Data records:
------------

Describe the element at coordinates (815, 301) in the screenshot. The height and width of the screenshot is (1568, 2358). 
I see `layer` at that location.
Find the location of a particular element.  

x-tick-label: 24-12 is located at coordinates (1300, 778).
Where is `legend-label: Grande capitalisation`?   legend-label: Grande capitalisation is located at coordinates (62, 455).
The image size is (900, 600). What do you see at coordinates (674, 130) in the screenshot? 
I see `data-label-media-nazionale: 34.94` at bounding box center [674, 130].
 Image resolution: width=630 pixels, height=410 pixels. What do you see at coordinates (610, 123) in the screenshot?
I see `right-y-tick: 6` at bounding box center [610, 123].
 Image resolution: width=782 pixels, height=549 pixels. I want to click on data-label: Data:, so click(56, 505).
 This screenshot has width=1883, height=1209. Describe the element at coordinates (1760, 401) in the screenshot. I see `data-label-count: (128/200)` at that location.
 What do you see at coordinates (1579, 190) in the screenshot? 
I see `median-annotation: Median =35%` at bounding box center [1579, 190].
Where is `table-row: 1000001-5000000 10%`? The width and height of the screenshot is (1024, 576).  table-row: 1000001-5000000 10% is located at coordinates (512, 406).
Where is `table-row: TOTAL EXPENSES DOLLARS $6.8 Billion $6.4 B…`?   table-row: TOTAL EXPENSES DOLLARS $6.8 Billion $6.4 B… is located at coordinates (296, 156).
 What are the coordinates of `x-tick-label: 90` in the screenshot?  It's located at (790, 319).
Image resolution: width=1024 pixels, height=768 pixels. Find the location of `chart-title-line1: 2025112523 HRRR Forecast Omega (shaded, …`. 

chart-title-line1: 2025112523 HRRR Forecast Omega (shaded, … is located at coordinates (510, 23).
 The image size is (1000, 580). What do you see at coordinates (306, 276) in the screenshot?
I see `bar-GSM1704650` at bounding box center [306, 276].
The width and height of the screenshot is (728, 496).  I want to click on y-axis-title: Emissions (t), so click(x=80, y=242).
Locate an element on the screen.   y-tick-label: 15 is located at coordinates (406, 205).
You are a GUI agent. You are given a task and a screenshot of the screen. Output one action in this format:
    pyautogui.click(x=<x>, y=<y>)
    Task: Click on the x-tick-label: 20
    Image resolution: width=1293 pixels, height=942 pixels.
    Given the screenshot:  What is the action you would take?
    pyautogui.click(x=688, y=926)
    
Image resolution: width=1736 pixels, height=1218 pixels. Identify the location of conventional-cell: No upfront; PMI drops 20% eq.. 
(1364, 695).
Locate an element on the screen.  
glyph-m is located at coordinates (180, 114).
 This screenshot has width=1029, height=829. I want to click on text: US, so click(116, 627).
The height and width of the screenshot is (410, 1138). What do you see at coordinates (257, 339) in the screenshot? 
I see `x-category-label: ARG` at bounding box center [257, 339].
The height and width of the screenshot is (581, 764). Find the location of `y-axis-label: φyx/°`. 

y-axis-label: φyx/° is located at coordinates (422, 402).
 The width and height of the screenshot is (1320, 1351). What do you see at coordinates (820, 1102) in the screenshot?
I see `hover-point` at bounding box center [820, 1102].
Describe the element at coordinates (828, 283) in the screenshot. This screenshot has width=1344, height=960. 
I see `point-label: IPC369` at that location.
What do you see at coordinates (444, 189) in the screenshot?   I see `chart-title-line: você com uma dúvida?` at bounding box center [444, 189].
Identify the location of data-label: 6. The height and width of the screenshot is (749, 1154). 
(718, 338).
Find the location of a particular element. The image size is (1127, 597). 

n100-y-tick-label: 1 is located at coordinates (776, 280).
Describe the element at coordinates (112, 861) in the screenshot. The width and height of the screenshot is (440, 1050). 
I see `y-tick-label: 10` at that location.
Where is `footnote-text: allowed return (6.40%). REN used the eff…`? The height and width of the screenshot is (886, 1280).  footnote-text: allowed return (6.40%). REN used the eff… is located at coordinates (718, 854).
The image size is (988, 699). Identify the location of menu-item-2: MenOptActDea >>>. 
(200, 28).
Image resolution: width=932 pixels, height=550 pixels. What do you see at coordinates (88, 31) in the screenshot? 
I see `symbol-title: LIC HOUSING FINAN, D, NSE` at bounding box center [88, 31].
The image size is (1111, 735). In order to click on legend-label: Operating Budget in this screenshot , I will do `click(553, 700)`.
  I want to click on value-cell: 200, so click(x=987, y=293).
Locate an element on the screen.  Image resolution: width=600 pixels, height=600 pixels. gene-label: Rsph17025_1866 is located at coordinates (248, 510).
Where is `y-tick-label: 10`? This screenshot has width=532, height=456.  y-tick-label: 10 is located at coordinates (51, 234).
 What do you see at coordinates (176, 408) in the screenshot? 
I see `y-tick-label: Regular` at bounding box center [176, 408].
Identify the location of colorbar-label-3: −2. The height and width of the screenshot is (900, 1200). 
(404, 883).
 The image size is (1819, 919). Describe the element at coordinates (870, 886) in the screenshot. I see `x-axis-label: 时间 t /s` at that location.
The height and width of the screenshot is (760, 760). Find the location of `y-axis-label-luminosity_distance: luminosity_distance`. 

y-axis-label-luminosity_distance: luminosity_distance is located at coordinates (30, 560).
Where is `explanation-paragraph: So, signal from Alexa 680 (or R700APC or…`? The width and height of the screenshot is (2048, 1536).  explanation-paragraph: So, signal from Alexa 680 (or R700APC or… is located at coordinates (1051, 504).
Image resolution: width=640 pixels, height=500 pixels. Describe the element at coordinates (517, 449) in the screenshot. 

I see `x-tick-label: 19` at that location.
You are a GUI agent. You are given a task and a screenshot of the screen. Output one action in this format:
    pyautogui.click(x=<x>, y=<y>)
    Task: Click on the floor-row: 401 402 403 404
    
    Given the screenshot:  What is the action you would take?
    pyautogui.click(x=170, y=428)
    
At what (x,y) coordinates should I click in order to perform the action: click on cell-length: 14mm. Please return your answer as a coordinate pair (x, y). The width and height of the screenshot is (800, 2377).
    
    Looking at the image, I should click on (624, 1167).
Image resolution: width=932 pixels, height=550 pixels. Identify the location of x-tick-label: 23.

------------

Recast every line of the data records above as a Markdown table with two columns, Row and Line, numbering the rows in order and leaving out blank lines.

| Row | Line |
|---|---|
| 1 | Describe the element at coordinates (815, 301) in the screenshot. The height and width of the screenshot is (1568, 2358).  |
| 2 | I see `layer` at that location. |
| 3 | Find the location of a particular element.   |
| 4 | x-tick-label: 24-12 is located at coordinates (1300, 778). |
| 5 | Where is `legend-label: Grande capitalisation`?   legend-label: Grande capitalisation is located at coordinates (62, 455). |
| 6 | The image size is (900, 600). What do you see at coordinates (674, 130) in the screenshot?  |
| 7 | I see `data-label-media-nazionale: 34.94` at bounding box center [674, 130]. |
| 8 |  Image resolution: width=630 pixels, height=410 pixels. What do you see at coordinates (610, 123) in the screenshot? |
| 9 | I see `right-y-tick: 6` at bounding box center [610, 123]. |
| 10 |  Image resolution: width=782 pixels, height=549 pixels. I want to click on data-label: Data:, so click(56, 505). |
| 11 |  This screenshot has width=1883, height=1209. Describe the element at coordinates (1760, 401) in the screenshot. I see `data-label-count: (128/200)` at that location. |
| 12 |  What do you see at coordinates (1579, 190) in the screenshot?  |
| 13 | I see `median-annotation: Median =35%` at bounding box center [1579, 190]. |
| 14 | Where is `table-row: 1000001-5000000 10%`? The width and height of the screenshot is (1024, 576).  table-row: 1000001-5000000 10% is located at coordinates (512, 406). |
| 15 | Where is `table-row: TOTAL EXPENSES DOLLARS $6.8 Billion $6.4 B…`?   table-row: TOTAL EXPENSES DOLLARS $6.8 Billion $6.4 B… is located at coordinates (296, 156). |
| 16 |  What are the coordinates of `x-tick-label: 90` in the screenshot?  It's located at (790, 319). |
| 17 | Image resolution: width=1024 pixels, height=768 pixels. Find the location of `chart-title-line1: 2025112523 HRRR Forecast Omega (shaded, …`.  |
| 18 | chart-title-line1: 2025112523 HRRR Forecast Omega (shaded, … is located at coordinates (510, 23). |
| 19 |  The image size is (1000, 580). What do you see at coordinates (306, 276) in the screenshot? |
| 20 | I see `bar-GSM1704650` at bounding box center [306, 276]. |
| 21 | The width and height of the screenshot is (728, 496).  I want to click on y-axis-title: Emissions (t), so click(x=80, y=242). |
| 22 | Locate an element on the screen.   y-tick-label: 15 is located at coordinates (406, 205). |
| 23 | You are a GUI agent. You are given a task and a screenshot of the screen. Output one action in this format: |
| 24 |     pyautogui.click(x=<x>, y=<y>) |
| 25 |     Task: Click on the x-tick-label: 20 |
| 26 |     Image resolution: width=1293 pixels, height=942 pixels. |
| 27 |     Given the screenshot:  What is the action you would take? |
| 28 |     pyautogui.click(x=688, y=926) |
| 29 | Image resolution: width=1736 pixels, height=1218 pixels. Identify the location of conventional-cell: No upfront; PMI drops 20% eq..  |
| 30 | (1364, 695). |
| 31 | Locate an element on the screen.   |
| 32 | glyph-m is located at coordinates (180, 114). |
| 33 |  This screenshot has width=1029, height=829. I want to click on text: US, so click(116, 627). |
| 34 | The height and width of the screenshot is (410, 1138). What do you see at coordinates (257, 339) in the screenshot?  |
| 35 | I see `x-category-label: ARG` at bounding box center [257, 339]. |
| 36 | The height and width of the screenshot is (581, 764). Find the location of `y-axis-label: φyx/°`.  |
| 37 | y-axis-label: φyx/° is located at coordinates (422, 402). |
| 38 |  The width and height of the screenshot is (1320, 1351). What do you see at coordinates (820, 1102) in the screenshot? |
| 39 | I see `hover-point` at bounding box center [820, 1102]. |
| 40 | Describe the element at coordinates (828, 283) in the screenshot. This screenshot has width=1344, height=960.  |
| 41 | I see `point-label: IPC369` at that location. |
| 42 | What do you see at coordinates (444, 189) in the screenshot?   I see `chart-title-line: você com uma dúvida?` at bounding box center [444, 189]. |
| 43 | Identify the location of data-label: 6. The height and width of the screenshot is (749, 1154).  |
| 44 | (718, 338). |
| 45 | Find the location of a particular element. The image size is (1127, 597).  |
| 46 | n100-y-tick-label: 1 is located at coordinates (776, 280). |
| 47 | Describe the element at coordinates (112, 861) in the screenshot. The width and height of the screenshot is (440, 1050).  |
| 48 | I see `y-tick-label: 10` at that location. |
| 49 | Where is `footnote-text: allowed return (6.40%). REN used the eff…`? The height and width of the screenshot is (886, 1280).  footnote-text: allowed return (6.40%). REN used the eff… is located at coordinates (718, 854). |
| 50 | The image size is (988, 699). Identify the location of menu-item-2: MenOptActDea >>>.  |
| 51 | (200, 28). |
| 52 | Image resolution: width=932 pixels, height=550 pixels. What do you see at coordinates (88, 31) in the screenshot?  |
| 53 | I see `symbol-title: LIC HOUSING FINAN, D, NSE` at bounding box center [88, 31]. |
| 54 | The image size is (1111, 735). In order to click on legend-label: Operating Budget in this screenshot , I will do `click(553, 700)`. |
| 55 |   I want to click on value-cell: 200, so click(x=987, y=293). |
| 56 | Locate an element on the screen.  Image resolution: width=600 pixels, height=600 pixels. gene-label: Rsph17025_1866 is located at coordinates (248, 510). |
| 57 | Where is `y-tick-label: 10`? This screenshot has width=532, height=456.  y-tick-label: 10 is located at coordinates (51, 234). |
| 58 |  What do you see at coordinates (176, 408) in the screenshot?  |
| 59 | I see `y-tick-label: Regular` at bounding box center [176, 408]. |
| 60 | Identify the location of colorbar-label-3: −2. The height and width of the screenshot is (900, 1200).  |
| 61 | (404, 883). |
| 62 |  The image size is (1819, 919). Describe the element at coordinates (870, 886) in the screenshot. I see `x-axis-label: 时间 t /s` at that location. |
| 63 | The height and width of the screenshot is (760, 760). Find the location of `y-axis-label-luminosity_distance: luminosity_distance`.  |
| 64 | y-axis-label-luminosity_distance: luminosity_distance is located at coordinates (30, 560). |
| 65 | Where is `explanation-paragraph: So, signal from Alexa 680 (or R700APC or…`? The width and height of the screenshot is (2048, 1536).  explanation-paragraph: So, signal from Alexa 680 (or R700APC or… is located at coordinates (1051, 504). |
| 66 | Image resolution: width=640 pixels, height=500 pixels. Describe the element at coordinates (517, 449) in the screenshot.  |
| 67 | I see `x-tick-label: 19` at that location. |
| 68 | You are a GUI agent. You are given a task and a screenshot of the screen. Output one action in this format: |
| 69 |     pyautogui.click(x=<x>, y=<y>) |
| 70 |     Task: Click on the floor-row: 401 402 403 404 |
| 71 |     Given the screenshot:  What is the action you would take? |
| 72 |     pyautogui.click(x=170, y=428) |
| 73 | At what (x,y) coordinates should I click in order to perform the action: click on cell-length: 14mm. Please return your answer as a coordinate pair (x, y). The width and height of the screenshot is (800, 2377). |
| 74 |     Looking at the image, I should click on (624, 1167). |
| 75 | Image resolution: width=932 pixels, height=550 pixels. Identify the location of x-tick-label: 23. |